A Flake, But a Likeable Flake, She Remains
Unlike so many of her colleagues, Sally Field founded her “anti-war rant,” if it can be called such in the face of the far more strident standards set for those today, on simple disgust of soldiers dying without even offering to harangue over the causes of same. I don’t have much beef with that. She didn’t tell other people they should be “sending” their kids to fight; she didn’t claim deliberate deception masking appalling bloodthirst on the part of our country’s leaders; she didn’t even demand that all those mothers’ children be brought home without any regard for their own power of thought and choice or the consequences of such a decision by the government. And when told that the network had bleeped out her cuss word, she didn’t throw a tantrum. She was positively mild.
As far as I’m concerned, the worst thing she did was look like a moron while screeching at the audience and then having to dig deep to remember the last line of her own silly profundity profanity. But embarrassing herself at the awards has always been one of her trademarks, right?
Eah. After slogging through a few episodes of Brothers and Sisters last year, I let the rest of the season accumulate on my TiVo. We’ll see if I get around to continuing it.

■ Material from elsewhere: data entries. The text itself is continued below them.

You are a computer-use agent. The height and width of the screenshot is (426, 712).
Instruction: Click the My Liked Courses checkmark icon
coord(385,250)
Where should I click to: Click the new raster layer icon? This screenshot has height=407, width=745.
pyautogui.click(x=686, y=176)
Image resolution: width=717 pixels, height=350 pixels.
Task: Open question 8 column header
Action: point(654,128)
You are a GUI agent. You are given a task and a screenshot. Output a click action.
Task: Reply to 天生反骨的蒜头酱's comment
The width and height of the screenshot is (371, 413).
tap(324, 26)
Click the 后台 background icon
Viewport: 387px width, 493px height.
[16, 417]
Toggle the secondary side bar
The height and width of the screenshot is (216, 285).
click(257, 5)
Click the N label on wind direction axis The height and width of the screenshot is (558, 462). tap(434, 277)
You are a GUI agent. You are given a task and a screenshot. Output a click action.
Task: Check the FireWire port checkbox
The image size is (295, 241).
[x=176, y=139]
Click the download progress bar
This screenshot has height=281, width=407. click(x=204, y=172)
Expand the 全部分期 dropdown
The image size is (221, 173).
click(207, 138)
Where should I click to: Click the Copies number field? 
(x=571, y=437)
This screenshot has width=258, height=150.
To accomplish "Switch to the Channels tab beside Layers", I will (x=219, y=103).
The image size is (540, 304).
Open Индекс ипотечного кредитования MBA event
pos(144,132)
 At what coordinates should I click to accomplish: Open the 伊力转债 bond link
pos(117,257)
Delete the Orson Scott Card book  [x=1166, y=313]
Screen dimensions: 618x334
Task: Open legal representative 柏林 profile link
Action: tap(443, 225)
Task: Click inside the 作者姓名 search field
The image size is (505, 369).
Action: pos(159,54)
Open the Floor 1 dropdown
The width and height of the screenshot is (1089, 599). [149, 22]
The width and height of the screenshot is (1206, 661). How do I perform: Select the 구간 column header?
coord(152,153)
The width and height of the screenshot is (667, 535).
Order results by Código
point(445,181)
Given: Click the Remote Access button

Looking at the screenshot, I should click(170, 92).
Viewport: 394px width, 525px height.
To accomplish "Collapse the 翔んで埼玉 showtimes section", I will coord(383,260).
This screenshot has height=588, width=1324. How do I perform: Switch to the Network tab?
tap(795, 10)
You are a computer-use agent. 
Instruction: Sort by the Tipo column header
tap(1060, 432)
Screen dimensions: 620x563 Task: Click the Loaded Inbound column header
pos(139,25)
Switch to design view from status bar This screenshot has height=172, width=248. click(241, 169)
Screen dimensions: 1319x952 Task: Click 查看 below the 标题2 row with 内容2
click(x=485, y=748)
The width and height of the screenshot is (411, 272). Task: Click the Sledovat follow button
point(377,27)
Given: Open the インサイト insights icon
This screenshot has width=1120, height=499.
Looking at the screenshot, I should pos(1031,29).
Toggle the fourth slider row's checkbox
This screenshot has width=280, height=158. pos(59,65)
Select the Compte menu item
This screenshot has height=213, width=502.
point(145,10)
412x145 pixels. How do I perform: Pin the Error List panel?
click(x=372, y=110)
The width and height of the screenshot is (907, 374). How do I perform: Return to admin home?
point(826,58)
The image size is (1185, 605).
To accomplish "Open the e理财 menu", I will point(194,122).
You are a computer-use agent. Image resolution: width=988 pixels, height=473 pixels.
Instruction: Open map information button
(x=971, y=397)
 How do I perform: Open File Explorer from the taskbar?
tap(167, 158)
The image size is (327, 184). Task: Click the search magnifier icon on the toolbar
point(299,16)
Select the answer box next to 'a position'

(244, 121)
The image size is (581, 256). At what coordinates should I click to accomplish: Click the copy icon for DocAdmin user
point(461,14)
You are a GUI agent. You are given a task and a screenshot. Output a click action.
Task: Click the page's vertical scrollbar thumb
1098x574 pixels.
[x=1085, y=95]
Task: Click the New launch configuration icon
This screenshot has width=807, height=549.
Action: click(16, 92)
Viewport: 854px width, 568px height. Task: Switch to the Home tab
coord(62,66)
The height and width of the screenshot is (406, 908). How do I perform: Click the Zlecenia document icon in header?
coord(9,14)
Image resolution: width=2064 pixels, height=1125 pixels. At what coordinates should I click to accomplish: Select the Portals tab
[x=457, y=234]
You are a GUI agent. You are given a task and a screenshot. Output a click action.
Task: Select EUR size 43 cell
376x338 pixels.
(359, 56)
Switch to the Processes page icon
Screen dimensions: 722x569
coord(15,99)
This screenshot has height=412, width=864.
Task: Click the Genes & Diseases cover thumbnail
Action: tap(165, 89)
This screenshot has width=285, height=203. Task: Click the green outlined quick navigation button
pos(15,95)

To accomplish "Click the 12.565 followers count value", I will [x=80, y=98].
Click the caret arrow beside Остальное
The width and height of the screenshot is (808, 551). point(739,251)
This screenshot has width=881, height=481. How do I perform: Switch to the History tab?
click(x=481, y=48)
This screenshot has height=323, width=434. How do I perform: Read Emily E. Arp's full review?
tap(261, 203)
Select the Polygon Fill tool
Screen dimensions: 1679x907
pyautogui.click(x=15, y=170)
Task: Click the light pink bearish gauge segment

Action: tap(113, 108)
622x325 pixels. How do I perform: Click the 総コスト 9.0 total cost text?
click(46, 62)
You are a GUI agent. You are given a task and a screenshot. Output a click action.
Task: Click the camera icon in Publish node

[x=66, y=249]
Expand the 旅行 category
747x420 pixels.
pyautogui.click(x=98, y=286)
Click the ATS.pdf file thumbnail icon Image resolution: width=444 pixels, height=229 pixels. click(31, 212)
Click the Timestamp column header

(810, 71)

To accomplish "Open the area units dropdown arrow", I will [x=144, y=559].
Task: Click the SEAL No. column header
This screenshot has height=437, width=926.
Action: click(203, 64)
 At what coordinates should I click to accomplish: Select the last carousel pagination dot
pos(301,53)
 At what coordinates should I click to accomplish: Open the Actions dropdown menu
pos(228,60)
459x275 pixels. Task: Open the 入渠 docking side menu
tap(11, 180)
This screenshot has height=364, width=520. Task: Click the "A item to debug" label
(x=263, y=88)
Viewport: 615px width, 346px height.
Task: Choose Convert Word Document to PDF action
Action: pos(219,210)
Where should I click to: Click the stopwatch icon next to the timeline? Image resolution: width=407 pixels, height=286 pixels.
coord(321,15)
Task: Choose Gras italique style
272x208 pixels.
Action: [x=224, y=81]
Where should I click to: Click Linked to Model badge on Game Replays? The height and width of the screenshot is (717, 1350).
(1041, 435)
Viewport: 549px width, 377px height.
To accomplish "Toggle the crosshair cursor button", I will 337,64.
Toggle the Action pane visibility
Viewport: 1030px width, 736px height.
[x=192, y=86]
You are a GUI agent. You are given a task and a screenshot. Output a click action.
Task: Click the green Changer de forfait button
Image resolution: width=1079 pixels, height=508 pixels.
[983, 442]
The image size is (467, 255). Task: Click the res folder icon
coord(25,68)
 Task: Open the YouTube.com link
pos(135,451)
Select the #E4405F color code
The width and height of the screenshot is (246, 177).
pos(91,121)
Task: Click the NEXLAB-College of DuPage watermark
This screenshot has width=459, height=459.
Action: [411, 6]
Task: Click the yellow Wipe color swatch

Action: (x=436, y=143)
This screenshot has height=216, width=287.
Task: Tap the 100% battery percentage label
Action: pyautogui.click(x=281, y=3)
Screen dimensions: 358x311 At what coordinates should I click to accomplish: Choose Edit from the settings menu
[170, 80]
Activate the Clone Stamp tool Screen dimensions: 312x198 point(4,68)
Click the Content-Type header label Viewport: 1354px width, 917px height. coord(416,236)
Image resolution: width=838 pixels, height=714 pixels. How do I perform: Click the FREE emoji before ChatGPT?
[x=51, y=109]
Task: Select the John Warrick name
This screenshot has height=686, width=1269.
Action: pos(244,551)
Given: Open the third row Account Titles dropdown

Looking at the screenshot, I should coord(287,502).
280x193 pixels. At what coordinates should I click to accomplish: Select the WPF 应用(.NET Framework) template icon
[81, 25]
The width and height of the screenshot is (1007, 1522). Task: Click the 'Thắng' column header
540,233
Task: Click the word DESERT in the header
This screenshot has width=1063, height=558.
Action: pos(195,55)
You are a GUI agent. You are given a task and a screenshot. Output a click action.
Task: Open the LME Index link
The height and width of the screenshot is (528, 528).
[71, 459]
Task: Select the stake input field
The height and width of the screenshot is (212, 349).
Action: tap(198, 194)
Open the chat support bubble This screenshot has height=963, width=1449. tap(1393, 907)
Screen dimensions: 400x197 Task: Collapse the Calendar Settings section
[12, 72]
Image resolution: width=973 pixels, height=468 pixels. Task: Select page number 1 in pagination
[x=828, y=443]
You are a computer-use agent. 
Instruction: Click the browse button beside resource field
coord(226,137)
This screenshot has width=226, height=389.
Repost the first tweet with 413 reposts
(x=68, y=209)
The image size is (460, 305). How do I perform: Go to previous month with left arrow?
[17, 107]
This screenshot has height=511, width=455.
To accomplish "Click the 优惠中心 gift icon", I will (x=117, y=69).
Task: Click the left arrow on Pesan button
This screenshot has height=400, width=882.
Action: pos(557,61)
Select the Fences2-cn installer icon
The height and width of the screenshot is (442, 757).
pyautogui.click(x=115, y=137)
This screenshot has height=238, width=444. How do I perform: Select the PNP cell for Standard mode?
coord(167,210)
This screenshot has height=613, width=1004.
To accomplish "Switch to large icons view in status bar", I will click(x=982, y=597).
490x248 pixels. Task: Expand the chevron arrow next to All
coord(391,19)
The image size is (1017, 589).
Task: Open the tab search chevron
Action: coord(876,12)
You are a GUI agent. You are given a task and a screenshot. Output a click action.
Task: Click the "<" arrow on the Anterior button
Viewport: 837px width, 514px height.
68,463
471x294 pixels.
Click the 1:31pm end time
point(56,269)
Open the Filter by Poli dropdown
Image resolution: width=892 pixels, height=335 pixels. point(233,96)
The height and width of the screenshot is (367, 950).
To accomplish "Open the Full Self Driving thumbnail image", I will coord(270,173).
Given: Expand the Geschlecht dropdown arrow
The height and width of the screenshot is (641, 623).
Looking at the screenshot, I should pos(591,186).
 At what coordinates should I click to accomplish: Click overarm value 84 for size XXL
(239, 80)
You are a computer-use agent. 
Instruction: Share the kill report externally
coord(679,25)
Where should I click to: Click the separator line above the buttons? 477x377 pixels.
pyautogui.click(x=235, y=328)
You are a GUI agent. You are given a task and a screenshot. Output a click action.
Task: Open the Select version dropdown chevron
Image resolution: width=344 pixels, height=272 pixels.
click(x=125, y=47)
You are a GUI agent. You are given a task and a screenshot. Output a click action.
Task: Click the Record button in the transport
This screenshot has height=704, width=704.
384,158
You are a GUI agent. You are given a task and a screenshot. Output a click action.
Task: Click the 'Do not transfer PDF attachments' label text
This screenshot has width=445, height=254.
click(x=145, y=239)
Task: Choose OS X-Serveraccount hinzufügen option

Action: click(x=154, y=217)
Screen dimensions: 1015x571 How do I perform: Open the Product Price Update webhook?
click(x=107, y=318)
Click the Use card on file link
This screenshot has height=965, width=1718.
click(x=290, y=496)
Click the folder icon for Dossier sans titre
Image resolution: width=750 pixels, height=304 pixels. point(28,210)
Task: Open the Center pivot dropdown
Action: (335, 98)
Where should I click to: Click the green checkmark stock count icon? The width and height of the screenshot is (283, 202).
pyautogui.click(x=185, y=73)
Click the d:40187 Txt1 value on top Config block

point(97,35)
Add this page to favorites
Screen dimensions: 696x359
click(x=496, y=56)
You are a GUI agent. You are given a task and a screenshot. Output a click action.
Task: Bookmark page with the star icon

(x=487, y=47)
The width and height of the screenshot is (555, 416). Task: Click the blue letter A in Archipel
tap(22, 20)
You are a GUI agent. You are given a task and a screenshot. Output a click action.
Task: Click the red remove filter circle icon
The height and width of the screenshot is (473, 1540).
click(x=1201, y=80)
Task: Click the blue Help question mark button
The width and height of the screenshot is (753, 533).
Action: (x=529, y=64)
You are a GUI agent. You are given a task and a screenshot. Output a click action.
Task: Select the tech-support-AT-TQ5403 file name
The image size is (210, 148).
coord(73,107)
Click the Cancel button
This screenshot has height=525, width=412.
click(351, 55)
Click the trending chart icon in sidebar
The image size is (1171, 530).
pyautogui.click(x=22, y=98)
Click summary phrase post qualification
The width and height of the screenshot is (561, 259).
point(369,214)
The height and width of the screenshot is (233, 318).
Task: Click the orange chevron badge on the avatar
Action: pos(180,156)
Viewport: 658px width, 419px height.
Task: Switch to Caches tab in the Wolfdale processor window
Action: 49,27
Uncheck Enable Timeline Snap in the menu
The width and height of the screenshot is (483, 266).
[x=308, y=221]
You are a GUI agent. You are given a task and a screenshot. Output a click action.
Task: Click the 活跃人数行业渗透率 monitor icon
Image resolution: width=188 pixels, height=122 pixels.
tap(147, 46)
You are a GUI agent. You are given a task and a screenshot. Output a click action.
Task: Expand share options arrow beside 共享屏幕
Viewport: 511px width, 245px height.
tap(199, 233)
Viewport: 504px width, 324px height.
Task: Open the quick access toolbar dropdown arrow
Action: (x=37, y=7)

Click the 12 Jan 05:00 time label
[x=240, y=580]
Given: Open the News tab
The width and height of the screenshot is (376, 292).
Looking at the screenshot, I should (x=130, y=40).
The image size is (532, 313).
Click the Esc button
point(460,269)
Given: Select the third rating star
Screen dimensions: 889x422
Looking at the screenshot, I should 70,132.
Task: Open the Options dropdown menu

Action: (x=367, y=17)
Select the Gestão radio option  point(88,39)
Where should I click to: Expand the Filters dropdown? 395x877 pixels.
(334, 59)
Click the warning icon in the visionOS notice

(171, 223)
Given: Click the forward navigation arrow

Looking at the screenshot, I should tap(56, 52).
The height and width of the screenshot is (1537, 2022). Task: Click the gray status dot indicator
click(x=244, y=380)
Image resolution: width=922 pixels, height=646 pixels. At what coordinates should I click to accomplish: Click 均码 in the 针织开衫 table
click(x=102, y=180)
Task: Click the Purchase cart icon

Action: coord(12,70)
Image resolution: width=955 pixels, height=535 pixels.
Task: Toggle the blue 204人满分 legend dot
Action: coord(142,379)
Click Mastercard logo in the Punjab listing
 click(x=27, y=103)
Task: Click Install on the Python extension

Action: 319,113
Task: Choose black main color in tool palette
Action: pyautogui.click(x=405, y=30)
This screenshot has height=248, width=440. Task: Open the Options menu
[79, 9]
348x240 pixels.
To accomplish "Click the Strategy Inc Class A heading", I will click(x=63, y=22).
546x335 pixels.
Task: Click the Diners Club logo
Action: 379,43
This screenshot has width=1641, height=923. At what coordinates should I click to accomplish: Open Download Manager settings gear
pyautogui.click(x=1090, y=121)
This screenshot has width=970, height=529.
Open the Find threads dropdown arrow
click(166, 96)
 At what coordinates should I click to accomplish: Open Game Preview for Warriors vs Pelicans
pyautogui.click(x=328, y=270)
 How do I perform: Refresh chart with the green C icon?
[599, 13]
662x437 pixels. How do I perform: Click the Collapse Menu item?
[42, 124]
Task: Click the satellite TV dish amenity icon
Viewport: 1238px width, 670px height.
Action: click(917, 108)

PS: Memo to a few of the blogs I’ve read on this topic: The woman’s name is Field. Not Fields.
Update: All that said, however, of course she was dead wrong about that whole “if mothers were in charge” BS.
Even if the best mother EVER was Queen of the Planet, someone somewhere would still need to have their ass kicked, and she’d have to send somebody’s child to do it.
There’s much, much more. (H/t Sarah.)
Update x2: I’ve never read Rachel Lucas before. She’s funny as hell and I’ve blogrolled her, but I must also hate her for the specified period of time for getting “Wake Me Up Before You Go-Go” lodged in my brain like a splinter in a, shall we say, hard-to-reach place.
Update x3: Amen, preach it, sister. (H/t the Creator of Worlds. What, you don’t think I read Perez, do you? I’m much too busy trying to plow through the rest of last season’s Heroes. I realized today that Hayden Panettiere played Ally McBeal’s egg-donor daughter or whatever the deal was with that shark-jumping mess. And also, Kristen Bell looked gooood at the Emmys. Mister Natalie Maines behind her there is cackling about how playing a Republican jerk is scoring him points at home, if you know what I mean.)